Carsales.com (ASX:CAR) – UNDERWEIGHT, $27.50 target price (vs $31.50 current price)

“Trading at 20.5x FY25 EBITDA, we think the market is now applying an overly optimistic multiple,” explained Jarden.

“We forecast group revenue of $512m and EBITDA of $274m. This represents growth on a reported basis of +54% for each, respectively, as a result of the impact of acquisitions in North America and Brazil.

“Carsales is a high quality business with a proven track record of leveraging its domestic capabilities via acquisitions in other geographies.

“In Australia, while this business is relatively mature, we still see scope for its Dealer and Private businesses to grow at a mid-high SD CAGR on a 3-5 year view.

“In the US, CAR has and will continue to leverage its experience in other markets to successfully grow this business; we factor a 12%/14% 3-year revenue/EBITDA CAGR to FY26 as our base case.
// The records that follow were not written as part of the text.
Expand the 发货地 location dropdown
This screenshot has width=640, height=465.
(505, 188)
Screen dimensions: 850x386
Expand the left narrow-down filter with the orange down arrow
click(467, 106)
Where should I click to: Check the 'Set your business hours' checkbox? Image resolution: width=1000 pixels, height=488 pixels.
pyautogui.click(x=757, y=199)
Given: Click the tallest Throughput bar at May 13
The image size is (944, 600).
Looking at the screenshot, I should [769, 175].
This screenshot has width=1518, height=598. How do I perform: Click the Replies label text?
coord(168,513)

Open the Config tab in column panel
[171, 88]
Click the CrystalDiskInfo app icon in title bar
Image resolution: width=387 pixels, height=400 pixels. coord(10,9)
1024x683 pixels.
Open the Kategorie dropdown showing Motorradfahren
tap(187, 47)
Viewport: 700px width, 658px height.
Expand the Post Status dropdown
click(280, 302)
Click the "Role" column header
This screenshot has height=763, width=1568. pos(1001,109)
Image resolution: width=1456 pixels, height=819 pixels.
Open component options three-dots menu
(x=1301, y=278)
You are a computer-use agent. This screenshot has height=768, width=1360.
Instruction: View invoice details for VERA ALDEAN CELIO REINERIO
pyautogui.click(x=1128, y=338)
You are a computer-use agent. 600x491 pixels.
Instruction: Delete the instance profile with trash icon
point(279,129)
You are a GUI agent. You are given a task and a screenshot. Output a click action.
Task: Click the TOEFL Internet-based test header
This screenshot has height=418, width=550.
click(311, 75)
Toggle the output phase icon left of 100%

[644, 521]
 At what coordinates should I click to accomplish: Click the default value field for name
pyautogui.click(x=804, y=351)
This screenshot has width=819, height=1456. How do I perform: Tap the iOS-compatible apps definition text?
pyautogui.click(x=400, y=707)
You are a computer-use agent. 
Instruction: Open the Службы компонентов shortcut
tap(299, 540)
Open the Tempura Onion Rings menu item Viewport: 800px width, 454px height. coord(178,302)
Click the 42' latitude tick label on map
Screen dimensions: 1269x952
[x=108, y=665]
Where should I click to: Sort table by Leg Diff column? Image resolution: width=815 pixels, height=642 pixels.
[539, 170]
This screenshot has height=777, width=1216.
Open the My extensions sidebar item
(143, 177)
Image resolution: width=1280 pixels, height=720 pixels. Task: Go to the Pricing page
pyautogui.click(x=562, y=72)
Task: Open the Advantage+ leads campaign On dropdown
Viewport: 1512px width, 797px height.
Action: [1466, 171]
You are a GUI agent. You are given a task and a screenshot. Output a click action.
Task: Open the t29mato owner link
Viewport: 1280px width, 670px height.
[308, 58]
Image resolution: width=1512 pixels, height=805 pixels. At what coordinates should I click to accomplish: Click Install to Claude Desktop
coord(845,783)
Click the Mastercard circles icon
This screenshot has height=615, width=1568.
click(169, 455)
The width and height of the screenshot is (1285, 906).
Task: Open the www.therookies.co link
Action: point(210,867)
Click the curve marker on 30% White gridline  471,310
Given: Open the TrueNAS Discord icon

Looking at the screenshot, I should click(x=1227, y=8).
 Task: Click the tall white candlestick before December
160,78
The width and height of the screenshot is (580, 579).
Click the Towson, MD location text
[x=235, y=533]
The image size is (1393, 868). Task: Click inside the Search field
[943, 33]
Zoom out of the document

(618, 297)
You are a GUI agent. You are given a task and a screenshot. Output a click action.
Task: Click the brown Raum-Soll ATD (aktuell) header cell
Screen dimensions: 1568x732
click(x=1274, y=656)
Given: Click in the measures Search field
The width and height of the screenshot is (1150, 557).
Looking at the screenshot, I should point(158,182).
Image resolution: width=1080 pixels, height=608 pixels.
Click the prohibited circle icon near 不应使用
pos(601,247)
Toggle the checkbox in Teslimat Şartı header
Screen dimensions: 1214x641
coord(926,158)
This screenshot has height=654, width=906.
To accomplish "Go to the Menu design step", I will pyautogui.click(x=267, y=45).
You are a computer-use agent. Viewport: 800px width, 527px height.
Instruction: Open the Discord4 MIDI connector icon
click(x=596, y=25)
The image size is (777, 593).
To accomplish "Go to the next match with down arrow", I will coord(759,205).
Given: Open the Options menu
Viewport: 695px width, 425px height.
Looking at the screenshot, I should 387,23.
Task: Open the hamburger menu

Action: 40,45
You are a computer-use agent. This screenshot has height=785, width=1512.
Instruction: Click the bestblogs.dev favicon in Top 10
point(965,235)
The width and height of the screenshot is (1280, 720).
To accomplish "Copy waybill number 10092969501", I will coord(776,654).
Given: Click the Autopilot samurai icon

“In addition, we expect CAR to benefit from leveraging favourable structural dynamics with its expertise in Brazil, as well as continued growth in Korea.

“However, while we believe that CAR has deserved a re-rating versus 12 months ago, we believe the market has gone from not pricing in execution in the US, to factoring a bullish scenario.

“We therefore do not see a favourable risk-reward for investors at current levels and, as a result, we have an Underweight rating and $27.50 12-month target price.

“Key risks include competition, given CAR’s dominant market position in most markets in which it operates; and execution risk in the USA and Brazil,” said Jarden.

 

Share prices today:

 

 

 

The views, information, or opinions expressed in the interview in this article are solely those of Jarden, and do not represent the views of Stockhead.

Stockhead has not provided, endorsed or otherwise assumed responsibility for any financial product advice contained in this article.